>>>>>

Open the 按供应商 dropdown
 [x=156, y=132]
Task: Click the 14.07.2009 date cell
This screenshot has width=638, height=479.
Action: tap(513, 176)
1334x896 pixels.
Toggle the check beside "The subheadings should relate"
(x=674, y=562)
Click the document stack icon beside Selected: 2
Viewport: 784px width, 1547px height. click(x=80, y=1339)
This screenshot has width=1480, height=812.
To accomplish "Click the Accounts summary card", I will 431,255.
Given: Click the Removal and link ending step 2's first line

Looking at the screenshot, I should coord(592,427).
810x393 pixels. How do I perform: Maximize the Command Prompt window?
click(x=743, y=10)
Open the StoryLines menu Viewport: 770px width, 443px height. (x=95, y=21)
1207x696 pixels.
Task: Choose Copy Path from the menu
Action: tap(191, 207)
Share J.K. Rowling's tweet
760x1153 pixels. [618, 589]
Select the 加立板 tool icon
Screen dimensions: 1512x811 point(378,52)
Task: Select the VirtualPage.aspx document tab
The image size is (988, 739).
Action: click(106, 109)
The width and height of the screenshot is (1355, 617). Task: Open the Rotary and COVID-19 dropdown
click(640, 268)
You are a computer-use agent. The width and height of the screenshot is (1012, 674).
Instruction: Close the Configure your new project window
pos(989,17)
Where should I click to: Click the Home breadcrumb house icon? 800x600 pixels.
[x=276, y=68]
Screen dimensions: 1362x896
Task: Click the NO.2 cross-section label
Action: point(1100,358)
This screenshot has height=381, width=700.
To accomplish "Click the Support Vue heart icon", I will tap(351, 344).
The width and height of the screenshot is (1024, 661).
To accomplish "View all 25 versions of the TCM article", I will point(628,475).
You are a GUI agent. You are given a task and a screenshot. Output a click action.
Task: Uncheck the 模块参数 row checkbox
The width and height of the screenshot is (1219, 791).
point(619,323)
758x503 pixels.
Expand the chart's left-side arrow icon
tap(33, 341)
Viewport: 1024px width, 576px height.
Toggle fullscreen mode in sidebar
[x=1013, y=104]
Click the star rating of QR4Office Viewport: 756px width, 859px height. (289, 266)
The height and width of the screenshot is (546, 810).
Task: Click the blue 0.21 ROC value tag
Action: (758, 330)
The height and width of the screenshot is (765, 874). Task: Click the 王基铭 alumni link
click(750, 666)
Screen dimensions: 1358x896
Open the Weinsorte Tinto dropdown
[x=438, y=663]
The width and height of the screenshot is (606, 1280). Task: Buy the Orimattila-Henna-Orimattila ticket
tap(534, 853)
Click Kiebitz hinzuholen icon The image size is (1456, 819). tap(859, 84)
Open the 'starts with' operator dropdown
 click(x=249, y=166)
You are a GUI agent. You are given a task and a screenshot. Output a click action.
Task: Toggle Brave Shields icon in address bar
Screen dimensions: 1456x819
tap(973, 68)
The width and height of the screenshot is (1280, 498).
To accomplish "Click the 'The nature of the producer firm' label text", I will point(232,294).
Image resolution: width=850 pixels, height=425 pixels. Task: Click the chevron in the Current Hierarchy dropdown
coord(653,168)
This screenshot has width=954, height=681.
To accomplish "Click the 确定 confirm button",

<<<<<

§ Given problem: Render the lines from the one containing "Click Kiebitz hinzuholen" through the one containing "coord(653,168)", inclusive, as a Markdown table with the columns Number and Line, numbering each line in order and skipping blank lines.

§ Answer to the exercise:
| Number | Line |
|---|---|
| 1 | Click Kiebitz hinzuholen icon The image size is (1456, 819). tap(859, 84) |
| 2 | Open the 'starts with' operator dropdown |
| 3 |  click(x=249, y=166) |
| 4 | You are a GUI agent. You are given a task and a screenshot. Output a click action. |
| 5 | Task: Toggle Brave Shields icon in address bar |
| 6 | Screen dimensions: 1456x819 |
| 7 | tap(973, 68) |
| 8 | The width and height of the screenshot is (1280, 498). |
| 9 | To accomplish "Click the 'The nature of the producer firm' label text", I will point(232,294). |
| 10 | Image resolution: width=850 pixels, height=425 pixels. Task: Click the chevron in the Current Hierarchy dropdown |
| 11 | coord(653,168) |